Infine riportiamo le conclusioni dell’autore che ricorda come “in linea generale i rischi connessi con le attività dell’ industria metalmeccanica sono noti”.
Tuttavia è importante:
– “una corretta informazione a priori sulle materie prime in uso tramite una attenta lettura delle schede di sicurezza;
– in secondo luogo è fondamentale avere le idee chiare sulle reali mansioni degli operatori (tempi di esposizione effettivi);
– ciò si potrà ottenere, dopo il sopralluogo, con una intervista mirata al datore di lavoro e/o ai responsabili di produzione”:
Inoltre è necessaria:
– “una particolare attenzione per i rischi cancerogeni connessi con l’uso degli oli minerali;
– così come per le saldature su acciaio inox (verificare le reali condizioni operative) un attento monitoraggio biologico;
– in particolare a volte si deve valutare la possibile presenza di metalli (pesanti) nelle polveri prodotte;
– importante anche la determinazione di polveri respirabili e della silice cristallina in alcuni manufatti grezzi provenienti dalla fonderia”.

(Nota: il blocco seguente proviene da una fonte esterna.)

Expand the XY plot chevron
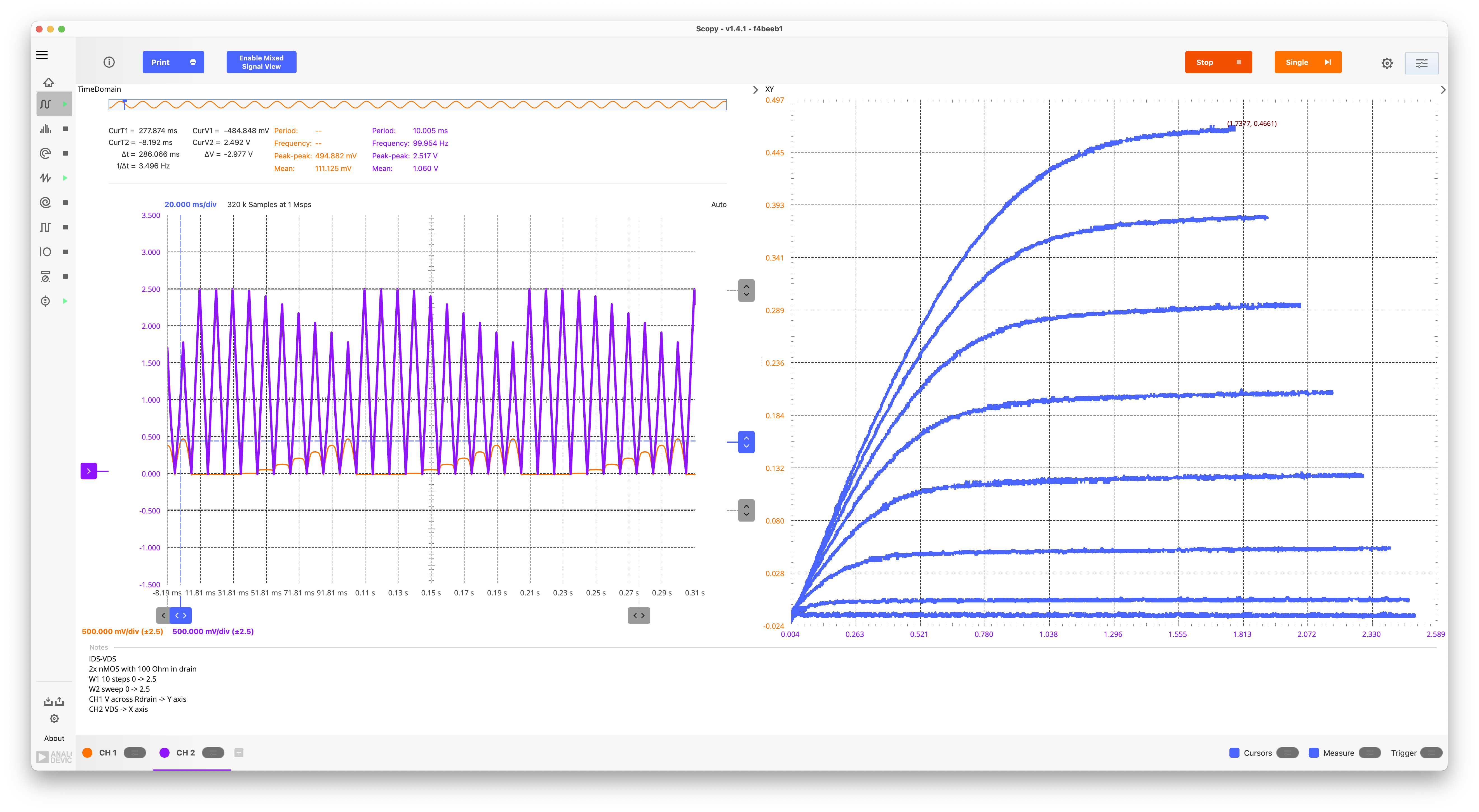Viewport: 1479px width, 812px height. click(1443, 90)
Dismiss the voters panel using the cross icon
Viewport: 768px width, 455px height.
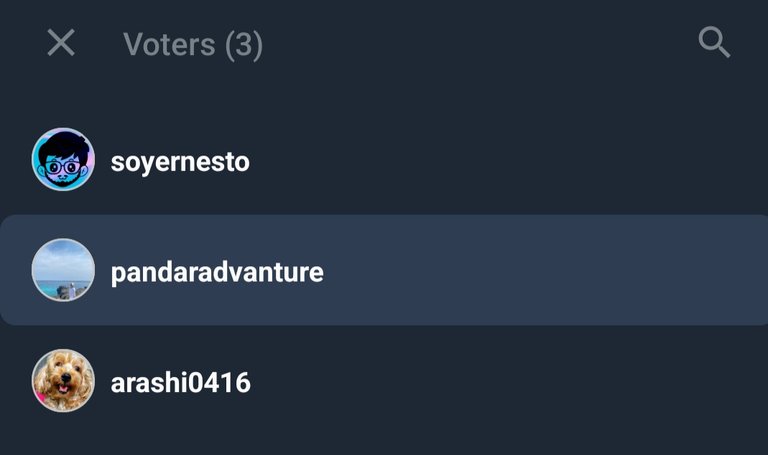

In ogni caso se le reali mansioni degli addetti presuppongono reali esposizioni a fattori di rischio chimico:
– “sarà necessaria una accurata indagine ambientale;
– tale indagine servirà in ogni caso a verificare se i sistemi di prevenzione primaria sono efficienti;
– infine un adeguato monitoraggio biologico fornirà dei dati complementari all’indagine ambientale al fine di dare un quadro esauriente della situazione”.

Dipartimento di Medicina Ambientale e Sanità Pubblica dell’Università di Padova, “ Il rischio chimico nell’industria metalmeccanica”, a cura del Dott. Giampaolo Gori del Dipartimento di Medicina Ambientale e Sanità Pubblica dell’Università di Padova.